Ok, so I have tested if the database is connected and it is. But, my problem is that the form won't go onto the output.php page to be able to save it to the database, I'm getting a NOT FOUND error. I have included a screenshot of the error, the code seems right to me but I can't figure out why it can't find the page when it's clearly in the FOLDER. Thanks for your time in advance.
form.php file
<!DOCTYPE HTML>
<html>
<head>
</head>
<body>
<?php
$fname = $surname = "";
?>
<h2>Fill out user details</h2>
<form action="output.php" method="post" >
First Name: <input id="fname" type="text" name="fname" >
<br><br>
Surname <input id="surname" type="text" name="surname">
<br><br>
<input type="submit" value="Submit">
</form>
</body>
</html>
output.php file
<!DOCTYPE HTML>
<html>
<head>
</head>
<body>
<?php $fname=$_POST["fname"];
$surname=$_POST["surname"];?>
<!--Connect to the database-->
<?php
$conn = new mysqli($servername, $username, $password);
// Check connection
if ($conn->connect_error) {
die("Connection failed: " . $conn->connect_error);
}
echo "Connected successfully"; ?>
<?php
$sql="INSERT INTO 'user'.'user_tbl'('user_fname','user_surname') VALUES ('$fname','$surname')";
mysqli($conn,$sql);
?>
<?php
header("Location: http://localhost/mysite/");
?>
</body>
</html>
There are a few things wrong with your code.

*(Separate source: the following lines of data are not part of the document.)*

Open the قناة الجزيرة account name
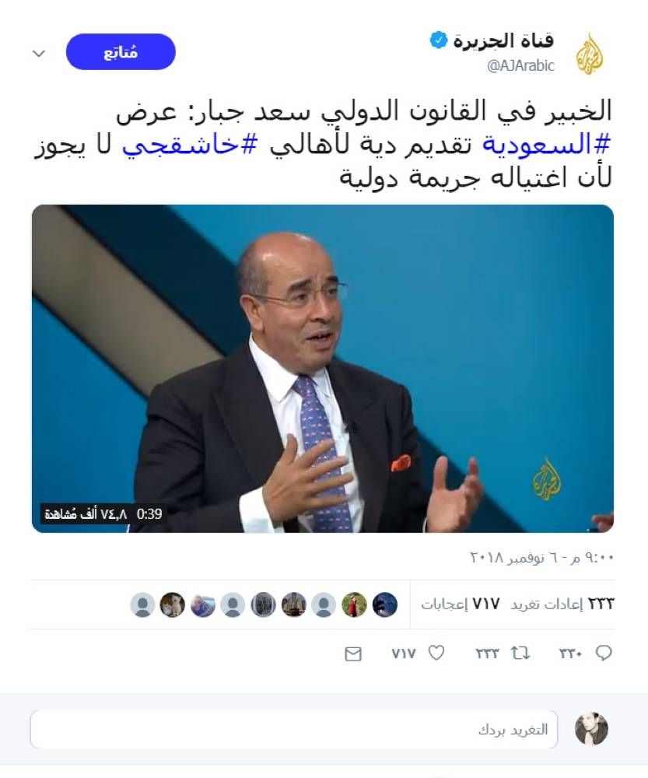 click(x=503, y=40)
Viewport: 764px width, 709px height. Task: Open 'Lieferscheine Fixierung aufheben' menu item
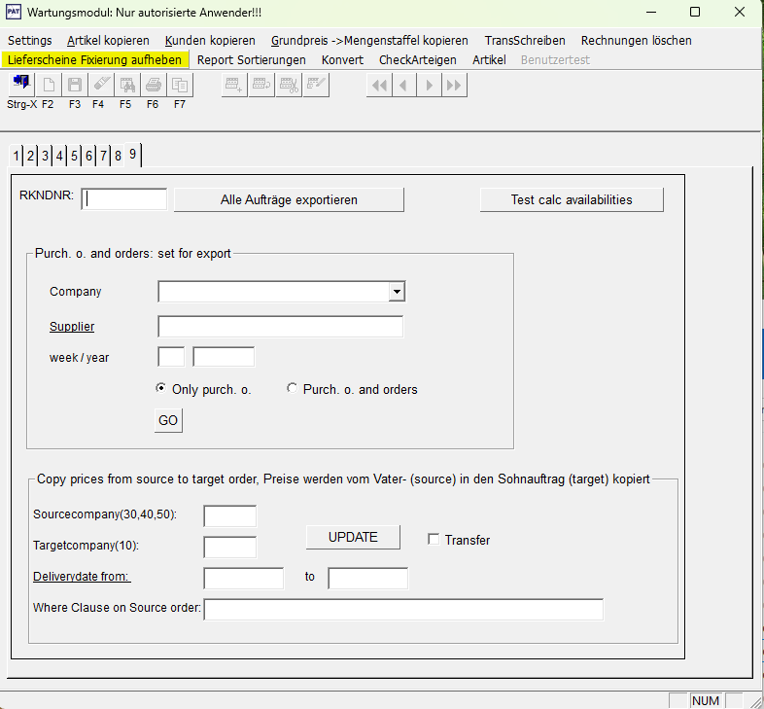coord(94,59)
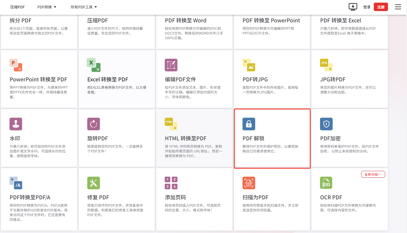Viewport: 407px width, 233px height.
Task: Select 压缩PDF in the top navigation
Action: click(x=17, y=7)
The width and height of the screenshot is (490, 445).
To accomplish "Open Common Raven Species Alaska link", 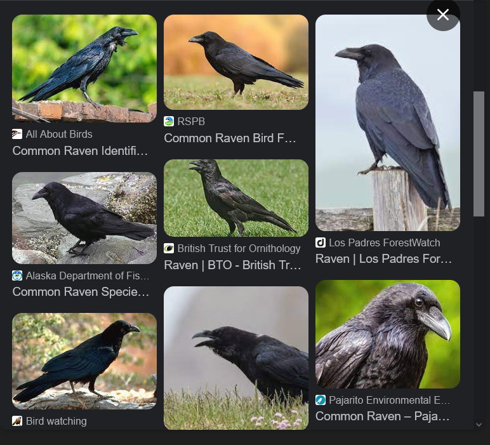I will point(81,292).
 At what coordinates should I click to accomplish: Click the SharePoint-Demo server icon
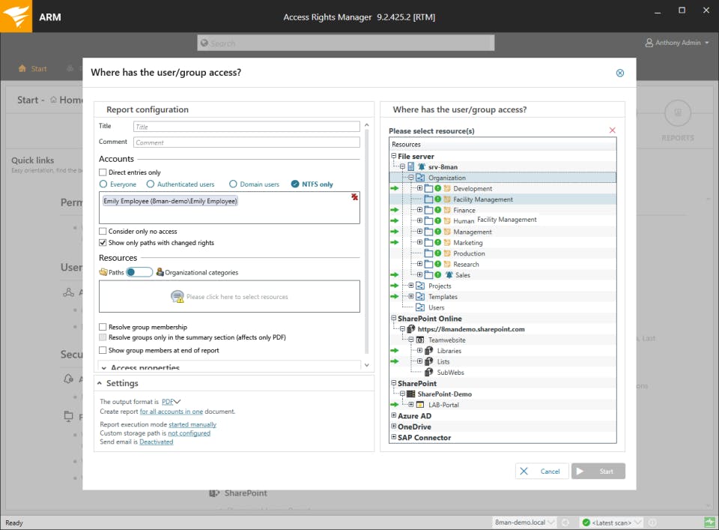(411, 394)
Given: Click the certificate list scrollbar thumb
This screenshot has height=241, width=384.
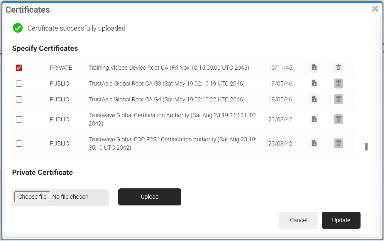Looking at the screenshot, I should click(366, 147).
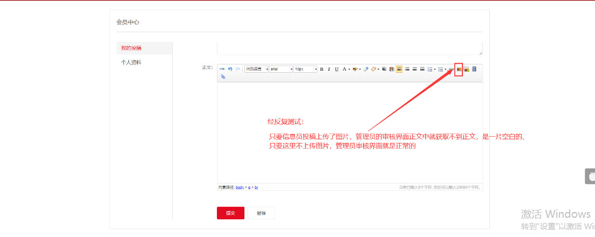Click the red 提交 submit button
595x237 pixels.
coord(230,213)
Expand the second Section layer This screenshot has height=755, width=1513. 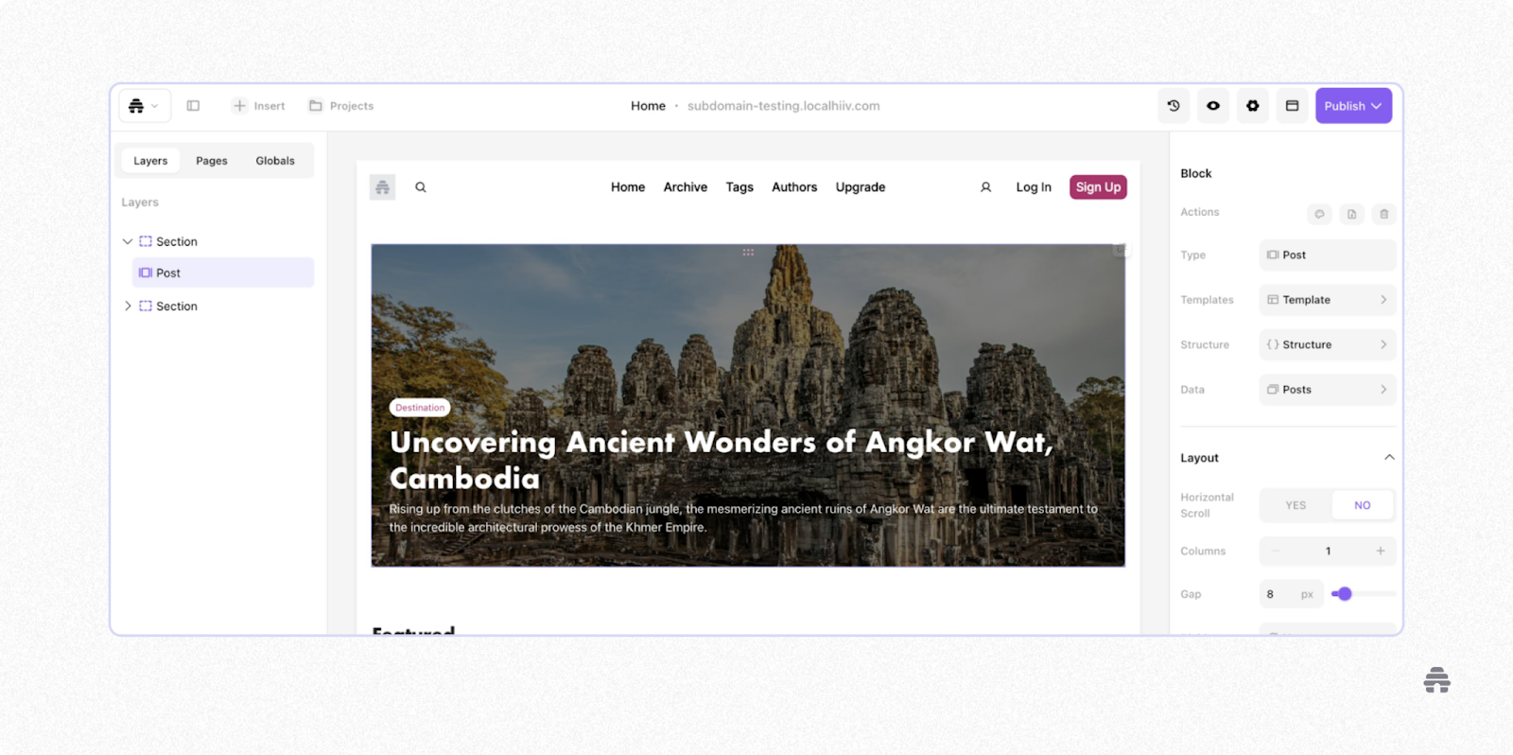tap(128, 306)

You are using the wrong identifiers for your table and columns, being single quotes.
Use bacticks
$sql="INSERT INTO `user`.`user_tbl`(`user_fname`,`user_surname`) VALUES ('$fname','$surname')";
Then there is this line mysqli($conn,$sql); it should be mysqli_query($conn,$sql);
or
if(!$result = $conn->query($sql)){
die('There was an error running the query [' . $conn->error . ']');
}
Then this
$conn = new mysqli($servername, $username, $password);
there should be a 4th parameter for it being for the database
$conn = new mysqli($servername, $username, $password, $database);
however, I see no variables set for any of these.
Here is an example taken from http://php.net/manual/en/function.mysqli-connect.php
$link = mysqli_connect("myhost","myuser","mypassw","mybd")
or die("Error " . mysqli_error($link));
or using your variables and the one that was missing, and replacing with your own credentials
$servername = "localhost"; // or what your service provider said to use
$username = "username"; // your username
$password = "password"; // if one is needed. Leave blank if no password is needed
$database = "your_database"; // your database name
$conn = new mysqli($servername, $username, $password, $database);
Plus, your present code is open to SQL injection. Use prepared statements, or PDO with prepared statements, they're much safer.
Checking for errors would have signaled the error, if you had used mysqli_query instead of just mysqli
or die(mysqli_error($conn)) to mysqli_query()
However, you are doing what is called "outputting before header" with HTML above your PHP
the header being
header("Location: http://localhost/mysite/");
you need to place your HTML under PHP.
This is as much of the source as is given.